Introduction

Imagine you read the sentence: “Mrs. Thompson gives her children some pasta.”

As a human, your brain instantly performs a feat of abstraction. You understand that “pasta” is a type of “food.” Because you know she is giving “food,” you can infer a consequence: “The children are well-fed.”

However, if you only viewed “pasta” as a physical object (an “entity”), the inference changes. If Mrs. Thompson gives an “entity,” the only safe inference is that the children “received an entity.” The nuance of feeding and being full is lost.

This ability to switch between concept levels—seeing “pasta” as food versus object versus carbohydrate—is called abstract inference. While humans do this effortlessly, Pre-trained Language Models (PLMs) struggle with it. They often get stuck on specific words or fail to grasp the hierarchical nature of concepts.

In this post, we’ll dive into a research paper that tackles this problem head-on. The researchers introduce HiCon-EG (Hierarchical Conceptual Entailment Graph), a framework designed to help AI models understand the “Concept Pyramid.” We will explore how they use complex sentence simplification, entropy-based concept selection, and graph learning to teach machines common sense.

Figure 1: After conceptualizing events, models can infer more information. For example, when pasta is conceptualized as food, we can infer that PersonY Be.full.

The Problem: Missing the Forest for the Trees

Current Natural Language Inference (NLI) methods often rely on Entailment Graphs. These are networks where nodes are verbs (predicates) and edges represent logical relationships (if you sprint, you imply run).
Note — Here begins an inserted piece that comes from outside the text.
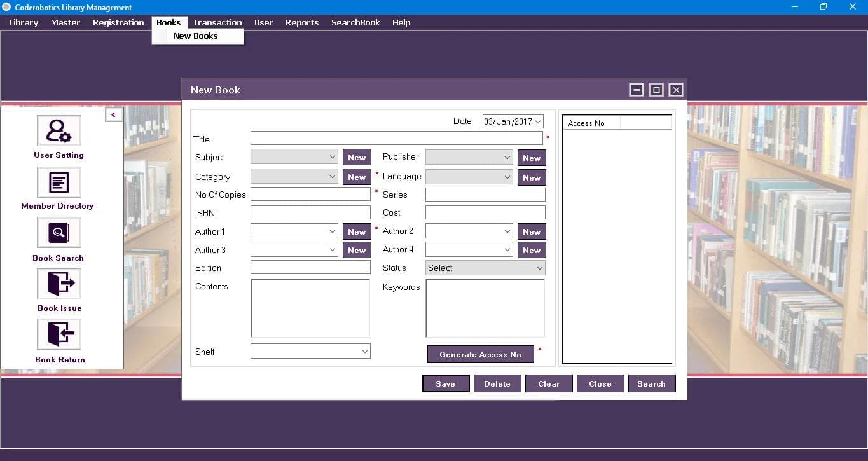
Task: Minimize the New Book dialog window
Action: [637, 90]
While useful, traditional entailment graphs have two major blind spots:

  1. Polysemy: Words have multiple meanings. “Apple” can be a fruit or a tech company. Treating “Apple” as a single node confuses the model.
  2. Lack of Hierarchy: Existing models often map arguments to a limited set of fixed types (like just “Person” or “Location”). They miss the rich hierarchy of language. They don’t know that an “iPhone” is a “phone,” which is an “electronic device,” which is an “artifact.”

Without understanding these layers, models cannot make accurate abstract inferences. They miss the connection between “eating pasta” and “being full” because they don’t treat “pasta” specifically as “food.”

The Solution: HiCon-EG

The researchers propose the HiCon-EG framework. The core idea is to build a “conceptual pyramid” that organizes arguments hierarchically. This allows the model to learn entailment relations at different levels of granularity.

The process is broken down into four distinct steps, visualized below:

Figure 2: The summary of constructing the hierarchical concept entailment graph.

Let’s break down these steps to understand the engineering behind the framework.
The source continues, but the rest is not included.